The EC(A) is a generalization of the expression correlation score used in [13, 20]. Compared to theirs, our measure can in addition find co-regulated genes whose gene expression profiles are positively correlated with time lags. As shown in [53, 54], co-regulated genes are not necessarily co-expressed. Since each gene may have a different response time to the same transcriptional regulatory mechanism in transcribing DNA to RNA, the RNA profiles of co-regulated genes may not be co-expressed but rather postivley correlated with time lags.

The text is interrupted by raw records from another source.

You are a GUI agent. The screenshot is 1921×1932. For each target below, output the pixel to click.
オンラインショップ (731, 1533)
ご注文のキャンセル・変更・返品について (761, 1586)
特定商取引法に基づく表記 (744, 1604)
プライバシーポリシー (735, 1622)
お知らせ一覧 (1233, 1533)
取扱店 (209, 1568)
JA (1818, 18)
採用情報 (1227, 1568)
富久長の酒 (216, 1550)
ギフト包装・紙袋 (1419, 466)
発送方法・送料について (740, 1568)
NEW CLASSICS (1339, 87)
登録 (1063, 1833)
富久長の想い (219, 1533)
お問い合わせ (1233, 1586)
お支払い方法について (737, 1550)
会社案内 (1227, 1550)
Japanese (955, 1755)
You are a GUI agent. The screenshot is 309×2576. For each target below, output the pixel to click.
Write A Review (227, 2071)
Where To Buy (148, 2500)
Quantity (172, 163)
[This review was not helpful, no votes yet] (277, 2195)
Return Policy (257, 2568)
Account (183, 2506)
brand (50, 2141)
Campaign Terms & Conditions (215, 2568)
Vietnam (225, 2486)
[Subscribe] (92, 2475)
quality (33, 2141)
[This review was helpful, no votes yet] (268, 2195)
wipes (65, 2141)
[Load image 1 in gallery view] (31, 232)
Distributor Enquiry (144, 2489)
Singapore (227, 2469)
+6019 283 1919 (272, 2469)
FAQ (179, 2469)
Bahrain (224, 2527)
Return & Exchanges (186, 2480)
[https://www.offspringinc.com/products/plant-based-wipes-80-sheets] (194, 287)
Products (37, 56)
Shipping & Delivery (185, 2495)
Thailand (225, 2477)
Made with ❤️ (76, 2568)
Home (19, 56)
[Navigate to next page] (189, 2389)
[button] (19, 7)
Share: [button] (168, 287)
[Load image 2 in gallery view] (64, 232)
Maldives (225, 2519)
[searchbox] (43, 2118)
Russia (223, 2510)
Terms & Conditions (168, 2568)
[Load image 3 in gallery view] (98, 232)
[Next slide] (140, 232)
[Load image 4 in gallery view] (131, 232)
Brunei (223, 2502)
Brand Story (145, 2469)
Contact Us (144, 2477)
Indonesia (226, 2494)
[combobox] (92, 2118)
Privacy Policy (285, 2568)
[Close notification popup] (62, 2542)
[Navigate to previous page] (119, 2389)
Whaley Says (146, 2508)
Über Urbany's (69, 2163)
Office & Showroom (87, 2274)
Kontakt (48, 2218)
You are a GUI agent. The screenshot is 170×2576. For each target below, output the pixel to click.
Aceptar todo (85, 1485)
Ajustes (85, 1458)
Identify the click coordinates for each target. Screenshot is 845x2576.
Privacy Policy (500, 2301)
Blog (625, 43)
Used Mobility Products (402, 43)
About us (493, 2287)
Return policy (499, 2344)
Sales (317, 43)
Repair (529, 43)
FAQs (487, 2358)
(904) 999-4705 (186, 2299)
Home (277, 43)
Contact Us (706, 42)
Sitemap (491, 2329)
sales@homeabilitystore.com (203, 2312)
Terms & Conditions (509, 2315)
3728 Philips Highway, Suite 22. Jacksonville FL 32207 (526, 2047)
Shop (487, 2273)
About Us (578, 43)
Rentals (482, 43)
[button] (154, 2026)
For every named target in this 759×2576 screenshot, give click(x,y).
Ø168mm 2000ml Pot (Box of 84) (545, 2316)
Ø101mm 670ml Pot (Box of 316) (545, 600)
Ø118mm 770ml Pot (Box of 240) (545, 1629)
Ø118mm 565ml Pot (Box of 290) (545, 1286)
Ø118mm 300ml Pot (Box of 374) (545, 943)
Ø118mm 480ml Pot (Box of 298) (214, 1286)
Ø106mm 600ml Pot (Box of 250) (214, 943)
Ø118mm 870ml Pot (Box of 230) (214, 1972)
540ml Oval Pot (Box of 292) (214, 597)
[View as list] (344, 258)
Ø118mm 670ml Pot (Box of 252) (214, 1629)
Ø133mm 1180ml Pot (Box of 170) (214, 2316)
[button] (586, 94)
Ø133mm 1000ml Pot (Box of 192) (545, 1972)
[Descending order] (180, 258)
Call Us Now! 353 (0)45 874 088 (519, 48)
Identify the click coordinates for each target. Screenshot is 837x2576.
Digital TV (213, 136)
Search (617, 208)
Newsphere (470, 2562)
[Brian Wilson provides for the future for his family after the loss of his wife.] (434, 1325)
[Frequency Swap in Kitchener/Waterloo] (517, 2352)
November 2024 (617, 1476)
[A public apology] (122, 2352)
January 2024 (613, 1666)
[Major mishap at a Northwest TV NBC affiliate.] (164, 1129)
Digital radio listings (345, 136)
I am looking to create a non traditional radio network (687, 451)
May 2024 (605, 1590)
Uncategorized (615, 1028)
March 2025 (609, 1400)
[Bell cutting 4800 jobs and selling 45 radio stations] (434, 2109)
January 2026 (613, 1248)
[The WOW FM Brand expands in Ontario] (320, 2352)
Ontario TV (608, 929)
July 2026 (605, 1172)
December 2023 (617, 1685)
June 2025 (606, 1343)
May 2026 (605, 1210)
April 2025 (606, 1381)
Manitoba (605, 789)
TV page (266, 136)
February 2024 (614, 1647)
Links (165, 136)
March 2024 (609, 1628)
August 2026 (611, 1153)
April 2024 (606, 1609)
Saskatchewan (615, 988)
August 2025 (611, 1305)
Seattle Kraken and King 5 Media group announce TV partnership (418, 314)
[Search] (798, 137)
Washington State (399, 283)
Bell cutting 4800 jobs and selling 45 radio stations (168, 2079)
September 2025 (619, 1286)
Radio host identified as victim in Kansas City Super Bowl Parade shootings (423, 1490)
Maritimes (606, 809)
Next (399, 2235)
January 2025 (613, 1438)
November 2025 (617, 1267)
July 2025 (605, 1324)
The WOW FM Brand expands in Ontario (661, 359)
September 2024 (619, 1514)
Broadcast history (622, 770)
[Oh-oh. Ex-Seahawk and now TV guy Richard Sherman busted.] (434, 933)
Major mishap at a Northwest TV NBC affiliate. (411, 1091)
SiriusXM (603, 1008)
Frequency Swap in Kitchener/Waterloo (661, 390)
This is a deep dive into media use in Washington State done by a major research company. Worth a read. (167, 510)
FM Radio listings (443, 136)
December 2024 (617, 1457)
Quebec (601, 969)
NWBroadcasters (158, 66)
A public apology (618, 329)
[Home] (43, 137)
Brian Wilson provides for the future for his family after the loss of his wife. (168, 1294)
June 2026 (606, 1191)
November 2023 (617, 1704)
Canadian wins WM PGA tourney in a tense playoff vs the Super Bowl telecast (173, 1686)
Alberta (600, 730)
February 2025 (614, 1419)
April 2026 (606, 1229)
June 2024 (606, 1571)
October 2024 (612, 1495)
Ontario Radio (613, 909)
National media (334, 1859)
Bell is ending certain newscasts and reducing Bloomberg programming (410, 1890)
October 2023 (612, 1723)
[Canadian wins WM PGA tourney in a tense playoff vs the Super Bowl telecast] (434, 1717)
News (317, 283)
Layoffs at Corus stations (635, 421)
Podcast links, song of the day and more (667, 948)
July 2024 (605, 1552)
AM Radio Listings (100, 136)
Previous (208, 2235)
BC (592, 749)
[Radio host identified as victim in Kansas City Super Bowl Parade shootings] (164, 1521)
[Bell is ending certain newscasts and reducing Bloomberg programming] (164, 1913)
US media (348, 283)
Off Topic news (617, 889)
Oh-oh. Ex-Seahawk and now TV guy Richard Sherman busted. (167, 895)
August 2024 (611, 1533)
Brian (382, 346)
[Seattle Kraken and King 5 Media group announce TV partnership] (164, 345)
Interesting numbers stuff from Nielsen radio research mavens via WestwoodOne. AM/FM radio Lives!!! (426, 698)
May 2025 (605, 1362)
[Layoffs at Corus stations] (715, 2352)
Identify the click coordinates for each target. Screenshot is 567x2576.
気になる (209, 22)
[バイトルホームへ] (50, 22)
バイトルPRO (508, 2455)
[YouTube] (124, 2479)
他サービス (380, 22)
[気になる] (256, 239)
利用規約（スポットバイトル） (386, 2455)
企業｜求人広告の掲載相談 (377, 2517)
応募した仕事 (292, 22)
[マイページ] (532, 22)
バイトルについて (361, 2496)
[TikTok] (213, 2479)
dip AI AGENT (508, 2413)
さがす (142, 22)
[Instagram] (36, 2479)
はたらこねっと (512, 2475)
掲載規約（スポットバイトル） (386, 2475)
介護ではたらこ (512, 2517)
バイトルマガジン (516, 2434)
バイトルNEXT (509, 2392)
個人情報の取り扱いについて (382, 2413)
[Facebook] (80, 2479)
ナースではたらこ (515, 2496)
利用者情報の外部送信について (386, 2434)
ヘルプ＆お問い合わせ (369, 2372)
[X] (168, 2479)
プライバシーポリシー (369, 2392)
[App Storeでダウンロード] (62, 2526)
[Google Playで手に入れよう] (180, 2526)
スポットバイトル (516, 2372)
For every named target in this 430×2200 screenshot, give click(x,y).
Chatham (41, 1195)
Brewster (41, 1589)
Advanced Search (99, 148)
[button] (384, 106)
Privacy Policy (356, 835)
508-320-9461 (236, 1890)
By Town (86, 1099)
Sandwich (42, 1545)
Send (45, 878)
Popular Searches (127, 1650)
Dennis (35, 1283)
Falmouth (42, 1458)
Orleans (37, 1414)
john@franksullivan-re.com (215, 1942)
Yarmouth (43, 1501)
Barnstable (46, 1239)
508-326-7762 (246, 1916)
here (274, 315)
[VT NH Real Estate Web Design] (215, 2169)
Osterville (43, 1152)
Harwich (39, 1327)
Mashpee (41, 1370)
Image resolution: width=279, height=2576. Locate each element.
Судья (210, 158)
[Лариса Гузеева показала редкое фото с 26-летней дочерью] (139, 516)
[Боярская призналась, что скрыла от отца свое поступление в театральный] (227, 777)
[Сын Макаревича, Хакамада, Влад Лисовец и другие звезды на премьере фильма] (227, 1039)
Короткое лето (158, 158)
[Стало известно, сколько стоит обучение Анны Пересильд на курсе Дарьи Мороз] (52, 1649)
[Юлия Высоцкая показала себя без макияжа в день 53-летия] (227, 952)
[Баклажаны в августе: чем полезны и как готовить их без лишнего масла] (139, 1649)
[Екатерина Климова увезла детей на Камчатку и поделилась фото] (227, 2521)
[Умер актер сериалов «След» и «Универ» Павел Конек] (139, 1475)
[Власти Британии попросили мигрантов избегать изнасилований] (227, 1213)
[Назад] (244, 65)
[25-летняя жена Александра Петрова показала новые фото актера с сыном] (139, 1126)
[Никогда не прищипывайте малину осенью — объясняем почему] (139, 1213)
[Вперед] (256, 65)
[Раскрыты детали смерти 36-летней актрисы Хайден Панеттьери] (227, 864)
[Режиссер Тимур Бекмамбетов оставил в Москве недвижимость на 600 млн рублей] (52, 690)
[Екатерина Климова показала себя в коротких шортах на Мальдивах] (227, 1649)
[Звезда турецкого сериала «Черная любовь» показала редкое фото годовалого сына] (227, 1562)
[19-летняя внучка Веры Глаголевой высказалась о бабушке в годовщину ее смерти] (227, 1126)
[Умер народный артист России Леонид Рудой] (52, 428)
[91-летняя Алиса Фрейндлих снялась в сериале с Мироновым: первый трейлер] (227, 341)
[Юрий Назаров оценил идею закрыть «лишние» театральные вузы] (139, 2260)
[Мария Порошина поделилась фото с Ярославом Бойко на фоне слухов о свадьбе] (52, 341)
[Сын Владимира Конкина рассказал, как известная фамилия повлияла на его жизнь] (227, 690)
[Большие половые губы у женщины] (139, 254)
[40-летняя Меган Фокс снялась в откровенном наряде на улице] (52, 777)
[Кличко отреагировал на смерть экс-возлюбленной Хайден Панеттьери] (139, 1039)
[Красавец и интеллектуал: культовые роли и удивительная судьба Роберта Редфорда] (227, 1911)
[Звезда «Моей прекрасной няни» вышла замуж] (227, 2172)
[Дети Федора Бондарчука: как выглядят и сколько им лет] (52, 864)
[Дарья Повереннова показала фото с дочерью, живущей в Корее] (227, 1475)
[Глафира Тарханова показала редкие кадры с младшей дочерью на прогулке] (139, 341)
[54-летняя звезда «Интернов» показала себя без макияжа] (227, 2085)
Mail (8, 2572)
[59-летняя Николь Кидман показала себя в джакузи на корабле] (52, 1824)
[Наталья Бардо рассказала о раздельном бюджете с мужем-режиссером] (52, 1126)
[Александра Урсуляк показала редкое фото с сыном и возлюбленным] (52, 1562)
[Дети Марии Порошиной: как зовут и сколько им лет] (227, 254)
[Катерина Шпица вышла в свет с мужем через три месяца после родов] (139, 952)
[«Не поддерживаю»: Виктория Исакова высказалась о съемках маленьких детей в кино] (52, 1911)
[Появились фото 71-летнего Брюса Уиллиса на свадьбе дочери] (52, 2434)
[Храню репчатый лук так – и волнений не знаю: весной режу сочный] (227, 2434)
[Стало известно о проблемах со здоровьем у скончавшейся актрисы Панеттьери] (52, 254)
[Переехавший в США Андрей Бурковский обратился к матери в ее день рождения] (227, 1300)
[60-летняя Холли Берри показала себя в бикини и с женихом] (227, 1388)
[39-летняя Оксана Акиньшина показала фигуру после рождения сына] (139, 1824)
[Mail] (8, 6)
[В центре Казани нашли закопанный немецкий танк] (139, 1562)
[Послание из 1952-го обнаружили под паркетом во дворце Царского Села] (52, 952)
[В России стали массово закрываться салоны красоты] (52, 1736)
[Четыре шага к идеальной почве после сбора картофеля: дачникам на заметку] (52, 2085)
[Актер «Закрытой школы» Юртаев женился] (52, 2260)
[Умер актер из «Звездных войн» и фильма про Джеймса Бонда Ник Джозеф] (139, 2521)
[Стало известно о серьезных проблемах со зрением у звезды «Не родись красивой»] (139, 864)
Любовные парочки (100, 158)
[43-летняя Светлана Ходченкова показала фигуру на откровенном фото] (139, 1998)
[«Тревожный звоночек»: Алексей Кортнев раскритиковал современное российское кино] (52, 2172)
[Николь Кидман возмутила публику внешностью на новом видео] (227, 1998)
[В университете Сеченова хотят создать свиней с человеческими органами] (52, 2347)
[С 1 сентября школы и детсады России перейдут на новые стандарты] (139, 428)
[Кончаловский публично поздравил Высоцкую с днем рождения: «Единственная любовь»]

MOFA performs in two steps (see Figure 4). First, for a specific cell cycle phase (M/G1, G1, S, S/G2 or G2/M), it exhaustively searches all possible R 's in order to find C(R, z)'s. A particular R and the corresponding C(R, z) are recorded if C(R, z) contains more than a certain number of genes. MOFA then sorts the recorded R 's according to their sizes, denoting the sorting result as $\widehat{R}$'s, so that the first $\widehat{R}$ is the one with the largest number of members. Second, if EC(C($\widehat{R}$, z)) ≤ EC(SP), MOFA iteratively eliminates genes of the set C($\widehat{R}$, z) starting from the one with the most dissimilar expression profile until EC($\tilde{C}$($\widehat{R}$, z)) > EC(SP), where $\tilde{C}$($\widehat{R}$, z) is the set of the remaining genes and SP is the set of all genes in a specific cell cycle phase. That is, MOFA tries to identify a subset of co-regulated genes whose gene expression profiles are highly positively correlated possibly with time lags compared to that of the set of all genes in the specific cell cycle phase. Finally, MOFA outputs a module M ($\widehat{R}$) ≜ $\tilde{C}$($\widehat{R}$, z) if $\tilde{C}$($\widehat{R}$, z) contains more than a certain number of genes, say five. The above procedure goes over all $\widehat{R}$'s in the specific cell cycle phase. We provide the pseudocode of MOFA in Figure 5.

Figure 4

Flowchart of MOFA.

Figure 5

The pseudocode of MOFA. In this study, we set the binding score z = 2. This means that a TF is regarded as binding to a gene if (1) the p-value for the TF to bind the gene is ≤ 0.001 in the ChIP-chip data or (2) 0.001<p ≤ 0.01 and the TF-gene pair have a temporal relationship. Moreover, we require that the number of genes in a module must be ≥ 5. This value is the same as that in GRAM algorithm [21] for comparison purpose.